William's voice drew her attention from the stairs. "Well now, how's my little man doing?" he spoke to William Jr.

His footsteps finished down the last few steps as Julia noticed how big the smile grew on her own lips and her heart opened and warmed with the mere sound, the mere presence of this man. She would feign being deeply intrigued by her work. She spoke to him from her labroom as he kneeled and greeted their son in the next room.

"Welcome home, Mr. Murdoch," she said. Immediately she remembered his latest case, and the newspapers taunting him over his failings in solving it. She imagined the Inspector's irritated yelling in her ear…

Unaware of it, William sighed. "It's good to be home, Mrs. Murdoch," he answered her.

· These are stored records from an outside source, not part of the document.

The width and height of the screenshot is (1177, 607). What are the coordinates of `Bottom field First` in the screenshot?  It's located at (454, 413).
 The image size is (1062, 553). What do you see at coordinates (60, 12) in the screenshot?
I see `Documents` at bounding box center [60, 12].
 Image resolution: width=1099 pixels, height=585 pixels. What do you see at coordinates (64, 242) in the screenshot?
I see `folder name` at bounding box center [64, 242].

A few moments later, after loving his baby for a time, William stood leaning against the doorframe admiring his wife from afar. She had already glanced his way, so he knew he was not doing so in secret, still he let his eyes tour her figure. She had showered, her hair still damp and pulled back into a braid. Naked under her robe, absolutely gorgeous, her soft flesh peaked out revealing a breathtaking tease of cleavage at the juncture of the fabric a few inches above the robe's sash. He imagined the feel of the sash in his fingers as he pulled it open, then the warmth and suppleness of her womanly body as he pushed in against her.

The noticing interrupted his fantasy, "What's she working on?" he wondered. "Julia," he asked drawing her eyes out of her books and up to his…

The wrinkle at the corner of her mouth shot emotions and thoughts through him, the gesture a contagion from her familiarity with him, the meaning of it telling she had something to admit to… and a request to make of him as well.

"Yes, you must be curious," she said.

He pushed away from the wall and approached, his eyes rushing to take in the evidence, his quick mind considering all the myriad of possibilities. The books ran the gamut of topics, but all seemed to be about forensics. The title she had written at the top of the paper read, "Syllabus." William tilted his head to the side as he heard the beginnings of a conclusion in his head, "A course…"

Julia's voice next to him began to explain, "Well, it seems that after you – and I must say, Miss James – had Professor Hempel arrested for murdering Miss Sarah Franklin, the Ontario Medical College for Women was absent a professor. And there were students needing to attend lectures, and conduct labs, and receive grades…"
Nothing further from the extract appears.